Records ->
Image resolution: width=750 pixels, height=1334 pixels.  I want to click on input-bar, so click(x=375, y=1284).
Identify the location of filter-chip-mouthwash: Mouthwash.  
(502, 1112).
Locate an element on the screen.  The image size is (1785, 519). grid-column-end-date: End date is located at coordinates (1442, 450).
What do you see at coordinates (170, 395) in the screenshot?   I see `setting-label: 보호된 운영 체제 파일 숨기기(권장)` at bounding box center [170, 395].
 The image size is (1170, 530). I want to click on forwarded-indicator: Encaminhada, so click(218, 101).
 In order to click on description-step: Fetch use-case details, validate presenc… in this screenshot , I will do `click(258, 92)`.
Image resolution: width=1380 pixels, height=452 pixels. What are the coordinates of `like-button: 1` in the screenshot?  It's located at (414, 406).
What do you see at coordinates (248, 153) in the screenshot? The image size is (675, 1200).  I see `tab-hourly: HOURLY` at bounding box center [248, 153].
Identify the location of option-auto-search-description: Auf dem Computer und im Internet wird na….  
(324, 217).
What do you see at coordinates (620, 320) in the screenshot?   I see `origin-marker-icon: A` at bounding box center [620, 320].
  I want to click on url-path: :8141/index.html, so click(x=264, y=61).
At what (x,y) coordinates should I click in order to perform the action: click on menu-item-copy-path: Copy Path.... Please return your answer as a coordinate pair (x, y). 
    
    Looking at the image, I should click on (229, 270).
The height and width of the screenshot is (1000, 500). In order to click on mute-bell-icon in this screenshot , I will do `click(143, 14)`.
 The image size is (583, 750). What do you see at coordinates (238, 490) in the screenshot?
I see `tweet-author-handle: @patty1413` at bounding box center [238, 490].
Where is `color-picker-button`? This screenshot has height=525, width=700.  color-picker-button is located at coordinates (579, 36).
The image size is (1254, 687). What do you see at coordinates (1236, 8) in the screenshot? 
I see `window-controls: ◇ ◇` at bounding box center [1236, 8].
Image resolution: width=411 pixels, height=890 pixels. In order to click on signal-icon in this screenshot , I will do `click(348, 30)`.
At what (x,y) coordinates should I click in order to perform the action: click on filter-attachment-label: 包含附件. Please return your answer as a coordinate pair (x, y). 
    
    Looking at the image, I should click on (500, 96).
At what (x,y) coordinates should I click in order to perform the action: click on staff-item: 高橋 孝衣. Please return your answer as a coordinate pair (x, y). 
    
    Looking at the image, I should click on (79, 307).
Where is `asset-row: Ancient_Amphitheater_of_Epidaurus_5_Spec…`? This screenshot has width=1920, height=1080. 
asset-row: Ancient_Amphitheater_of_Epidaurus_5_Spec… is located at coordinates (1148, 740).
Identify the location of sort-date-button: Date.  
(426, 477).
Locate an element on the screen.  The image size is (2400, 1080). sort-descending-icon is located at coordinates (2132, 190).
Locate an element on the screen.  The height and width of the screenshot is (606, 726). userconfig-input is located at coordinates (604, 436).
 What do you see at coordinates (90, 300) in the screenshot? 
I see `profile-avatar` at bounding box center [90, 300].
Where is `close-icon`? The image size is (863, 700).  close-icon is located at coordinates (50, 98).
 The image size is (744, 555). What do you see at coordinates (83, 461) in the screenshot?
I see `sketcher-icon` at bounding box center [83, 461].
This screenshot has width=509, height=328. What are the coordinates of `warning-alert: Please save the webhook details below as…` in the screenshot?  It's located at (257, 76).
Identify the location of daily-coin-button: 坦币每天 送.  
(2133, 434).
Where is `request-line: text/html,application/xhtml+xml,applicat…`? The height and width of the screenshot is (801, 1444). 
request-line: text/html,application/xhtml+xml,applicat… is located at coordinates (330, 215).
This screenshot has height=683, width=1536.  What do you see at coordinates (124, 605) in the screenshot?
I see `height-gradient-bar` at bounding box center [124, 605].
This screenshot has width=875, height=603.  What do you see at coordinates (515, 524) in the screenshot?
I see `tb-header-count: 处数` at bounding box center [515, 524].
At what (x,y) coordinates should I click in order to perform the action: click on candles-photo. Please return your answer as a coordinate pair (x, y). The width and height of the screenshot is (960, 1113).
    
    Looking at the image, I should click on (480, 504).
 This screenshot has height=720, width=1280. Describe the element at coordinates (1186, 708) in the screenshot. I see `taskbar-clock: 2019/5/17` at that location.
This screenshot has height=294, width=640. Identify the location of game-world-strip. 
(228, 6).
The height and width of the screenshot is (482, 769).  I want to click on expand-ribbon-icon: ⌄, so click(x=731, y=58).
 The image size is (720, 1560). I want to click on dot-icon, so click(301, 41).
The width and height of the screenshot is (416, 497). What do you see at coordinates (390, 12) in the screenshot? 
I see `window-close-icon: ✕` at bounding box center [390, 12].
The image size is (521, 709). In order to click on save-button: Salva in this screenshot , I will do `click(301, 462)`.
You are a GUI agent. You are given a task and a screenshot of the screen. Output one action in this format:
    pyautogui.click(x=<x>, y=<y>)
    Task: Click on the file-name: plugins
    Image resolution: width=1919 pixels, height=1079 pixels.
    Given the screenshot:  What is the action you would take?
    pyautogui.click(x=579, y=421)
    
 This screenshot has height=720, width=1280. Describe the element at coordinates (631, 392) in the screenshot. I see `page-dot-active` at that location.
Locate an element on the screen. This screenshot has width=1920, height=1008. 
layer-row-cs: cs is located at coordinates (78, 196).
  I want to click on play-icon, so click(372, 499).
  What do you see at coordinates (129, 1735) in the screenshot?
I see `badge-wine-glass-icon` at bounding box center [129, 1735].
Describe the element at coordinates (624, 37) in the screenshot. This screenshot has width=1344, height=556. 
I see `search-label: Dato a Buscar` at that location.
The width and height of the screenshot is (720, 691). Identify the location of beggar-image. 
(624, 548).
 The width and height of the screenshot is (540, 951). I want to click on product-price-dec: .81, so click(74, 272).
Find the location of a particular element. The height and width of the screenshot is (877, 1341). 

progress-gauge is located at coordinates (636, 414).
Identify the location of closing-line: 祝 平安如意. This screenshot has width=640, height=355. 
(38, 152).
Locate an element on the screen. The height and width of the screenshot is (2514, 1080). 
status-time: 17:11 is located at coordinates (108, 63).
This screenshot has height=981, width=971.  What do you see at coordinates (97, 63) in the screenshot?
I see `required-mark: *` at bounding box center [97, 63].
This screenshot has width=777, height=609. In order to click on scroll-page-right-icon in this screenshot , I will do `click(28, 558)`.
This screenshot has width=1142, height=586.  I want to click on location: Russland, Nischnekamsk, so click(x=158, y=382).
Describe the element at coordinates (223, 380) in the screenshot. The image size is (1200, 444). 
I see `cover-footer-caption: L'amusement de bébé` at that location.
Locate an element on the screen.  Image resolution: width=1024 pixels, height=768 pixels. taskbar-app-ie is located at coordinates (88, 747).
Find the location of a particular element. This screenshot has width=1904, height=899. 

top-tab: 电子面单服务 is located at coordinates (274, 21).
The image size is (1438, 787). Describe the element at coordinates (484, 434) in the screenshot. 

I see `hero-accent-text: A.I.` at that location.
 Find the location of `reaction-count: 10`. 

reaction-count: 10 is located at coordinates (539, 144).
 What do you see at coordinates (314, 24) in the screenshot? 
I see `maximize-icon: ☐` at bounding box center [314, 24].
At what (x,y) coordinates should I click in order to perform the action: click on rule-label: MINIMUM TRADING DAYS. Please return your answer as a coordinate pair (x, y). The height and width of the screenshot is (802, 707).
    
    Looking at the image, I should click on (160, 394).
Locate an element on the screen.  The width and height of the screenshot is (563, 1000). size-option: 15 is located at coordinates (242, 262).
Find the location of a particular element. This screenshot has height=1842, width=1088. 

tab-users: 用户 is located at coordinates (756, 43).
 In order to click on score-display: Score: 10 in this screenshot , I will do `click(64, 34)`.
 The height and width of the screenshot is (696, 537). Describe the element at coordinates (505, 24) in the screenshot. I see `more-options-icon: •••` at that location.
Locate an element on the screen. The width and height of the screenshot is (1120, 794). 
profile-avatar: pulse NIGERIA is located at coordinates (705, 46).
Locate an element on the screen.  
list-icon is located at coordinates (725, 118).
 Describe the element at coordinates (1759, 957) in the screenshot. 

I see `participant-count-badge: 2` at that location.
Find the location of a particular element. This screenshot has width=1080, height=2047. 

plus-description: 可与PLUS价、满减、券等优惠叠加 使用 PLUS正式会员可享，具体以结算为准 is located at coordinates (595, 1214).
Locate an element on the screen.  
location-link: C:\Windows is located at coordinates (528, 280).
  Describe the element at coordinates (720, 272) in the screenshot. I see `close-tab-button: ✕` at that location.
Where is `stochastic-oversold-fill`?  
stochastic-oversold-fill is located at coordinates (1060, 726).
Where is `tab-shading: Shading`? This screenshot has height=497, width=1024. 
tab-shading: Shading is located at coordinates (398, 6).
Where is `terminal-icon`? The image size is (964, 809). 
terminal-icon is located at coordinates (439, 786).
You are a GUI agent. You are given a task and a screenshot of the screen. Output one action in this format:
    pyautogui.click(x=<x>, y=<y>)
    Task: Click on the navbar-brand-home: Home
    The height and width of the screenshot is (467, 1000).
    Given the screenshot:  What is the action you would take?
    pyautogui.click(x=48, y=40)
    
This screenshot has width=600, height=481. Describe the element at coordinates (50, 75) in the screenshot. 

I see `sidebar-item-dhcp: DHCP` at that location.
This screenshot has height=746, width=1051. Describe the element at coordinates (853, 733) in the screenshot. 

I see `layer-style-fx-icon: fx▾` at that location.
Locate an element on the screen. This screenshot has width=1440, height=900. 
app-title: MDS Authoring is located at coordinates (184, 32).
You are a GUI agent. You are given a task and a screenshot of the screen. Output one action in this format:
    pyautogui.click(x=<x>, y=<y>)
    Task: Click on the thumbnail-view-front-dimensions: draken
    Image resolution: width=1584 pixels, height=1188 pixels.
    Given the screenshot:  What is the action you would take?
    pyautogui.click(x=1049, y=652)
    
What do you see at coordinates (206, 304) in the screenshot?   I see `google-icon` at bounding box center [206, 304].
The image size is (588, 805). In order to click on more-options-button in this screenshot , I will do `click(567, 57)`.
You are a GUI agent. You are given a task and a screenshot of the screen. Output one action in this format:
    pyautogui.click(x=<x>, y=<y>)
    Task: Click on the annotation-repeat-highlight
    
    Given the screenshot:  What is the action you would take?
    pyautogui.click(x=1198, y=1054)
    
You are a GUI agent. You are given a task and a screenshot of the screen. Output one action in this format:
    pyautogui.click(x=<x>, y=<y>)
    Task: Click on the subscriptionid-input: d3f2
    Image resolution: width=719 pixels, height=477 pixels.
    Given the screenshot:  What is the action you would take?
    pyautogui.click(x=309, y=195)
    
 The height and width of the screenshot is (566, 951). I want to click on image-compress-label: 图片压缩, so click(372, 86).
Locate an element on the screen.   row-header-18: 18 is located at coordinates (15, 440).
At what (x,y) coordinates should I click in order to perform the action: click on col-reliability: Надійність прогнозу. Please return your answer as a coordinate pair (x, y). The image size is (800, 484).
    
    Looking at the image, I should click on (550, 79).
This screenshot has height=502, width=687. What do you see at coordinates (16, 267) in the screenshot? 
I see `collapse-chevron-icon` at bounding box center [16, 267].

Work task -> Recast the data, from its first line through the line that contains "coordinates (1442, 450).", both included, as a JSON list of strings with one string per line. Leave out any blank lines.

Task response ->
[
  "Image resolution: width=750 pixels, height=1334 pixels.  I want to click on input-bar, so click(x=375, y=1284).",
  "Identify the location of filter-chip-mouthwash: Mouthwash.  ",
  "(502, 1112).",
  "Locate an element on the screen.  The image size is (1785, 519). grid-column-end-date: End date is located at coordinates (1442, 450)."
]